Bug #64341 MySQLMembershipProvider not correctly handle minRequiredPasswordLength
Submitted: 15 Feb 2012 14:58 Modified: 14 May 2012 17:14
Reporter: timz ttii Email Updates:
Status: Not a Bug Impact on me:
None 
Category:Connector / NET Severity:S2 (Serious)
Version:6.4.4 OS:Windows ( x32)
Assigned to: Roberto Ezequiel Garcia Ballesteros CPU Architecture:Any

[15 Feb 2012 14:58] timz ttii 
Description:
in vs2010 I created mvc3-project by default. In the web.config added
<connectionStrings>
     <add name="LocalMySqlServer" connectionString="Datasource=localhost;Database=users;uid=root;pwd=123;" providerName="MySql.Data.MySqlClient" />
   </ connectionStrings>
and
  <membership>
       <providers>
         <add name = "MySQLMembershipProvider" type = "MySql.Web.Security.MySQLMembershipProvider, MySql.Web, Version = 6.4.4.0, Culture = neutral, PublicKeyToken = c5687fc88969c44d"
              connectionStringName = "LocalMySqlServer" enablePasswordRetrieval = "false" enablePasswordReset = "true" requiresQuestionAndAnswer = "true"
              applicationName = "/" requiresUniqueEmail = "false" passwordFormat = "Clear" maxInvalidPasswordAttempts = "5" minRequiredPasswordLength = "3"
              passwordAttemptWindow = "10" MinRequiredNonalphanumericCharacters = "0"
              autogenerateschema = "true" />
       </ providers>
     </ membership>

when trying to register a new user http:/site/Account/Registr validator returns an error:

***
The Password must be at least 6 characters long.
***

If you enter a 6 character, returns the error:

***
Account creation was unsuccessful. Please correct the errors and try again.
The password provided is invalid. Please enter a valid password value.
***

If you enter a 6 character and "NonalphanumericCharacters" then the registration is successfully

How to repeat:
see Description
[15 Feb 2012 21:55] Roberto Ezequiel Garcia Ballesteros 
Hi Timz!

I reviewed your post and I think you need to update your MVC3 application in order to Membership provider work as you expected. If you change the minRequiredPasswordLength attribute in Web.config as you did, you should change the default minimum length value for Password in the MVC3 application too.

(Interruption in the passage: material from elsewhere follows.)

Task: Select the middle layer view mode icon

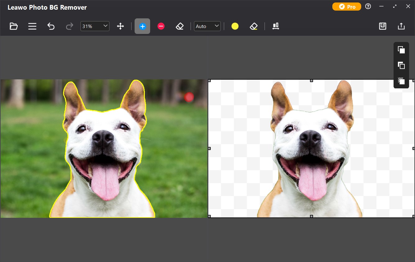Action: point(401,65)
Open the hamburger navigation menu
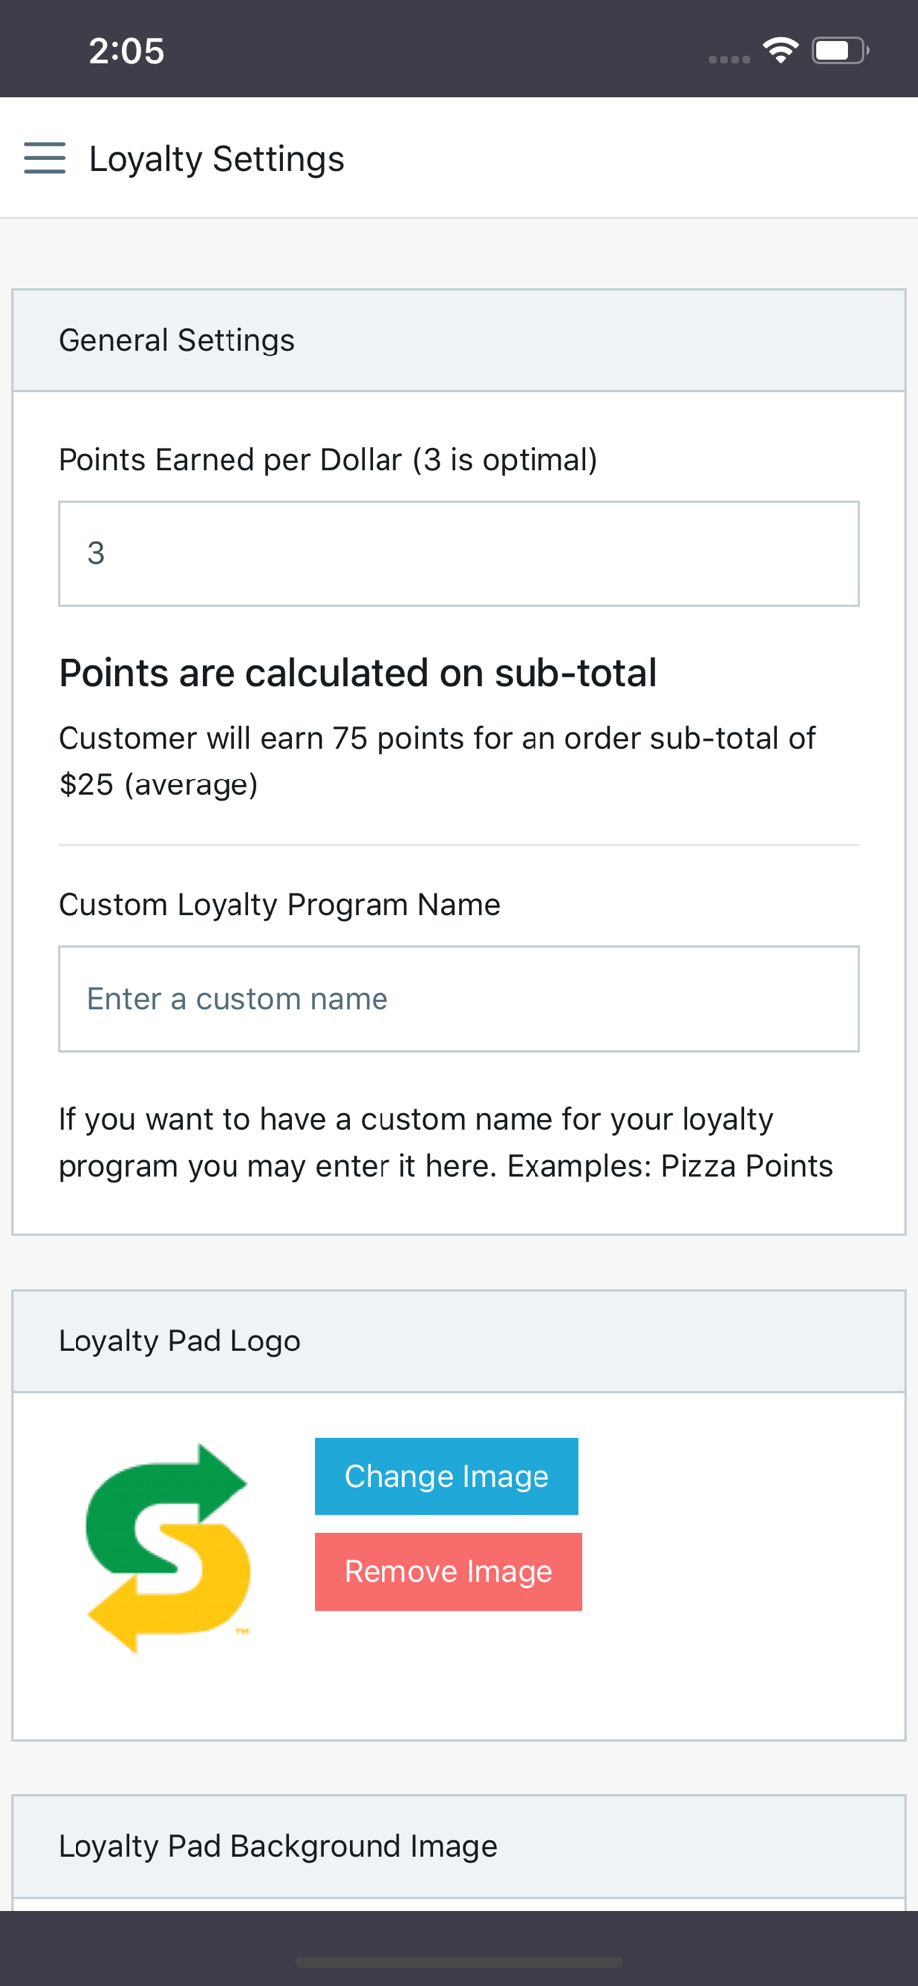 point(45,158)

You can change this value in AccountModels.cs / RegisterModel class / Password property / StringLength attribute / MinimumLength = 3

Please try this change and let me know if it works for you.
[16 Feb 2012 4:31] timz ttii 
Check the password is in a class of Membership. I had to write my MembershipProvider to get it working. Thank you!
[16 Feb 2012 18:52] Roberto Ezequiel Garcia Ballesteros 
After doing a last test, I noticed that the application is taking the default provider (AspNetSqlMembershipProvider) and its attributes. This provider is defined in machine.config file. To solve this situation you can:
1) Add <clear/> after <providers> tag and before any add provider
2) Set default provider 

Your configuration should be:

    <membership defaultProvider="MySQLMembershipProvider">
      <providers>
        <clear/>
        <add name="MySQLMembershipProvider" ...

I know you have your own provider, but it could be useful next time you wanted to use the MySqlMembership provider.

Regards.
[17 Feb 2012 1:28] timz ttii 
Excellent! Thank you!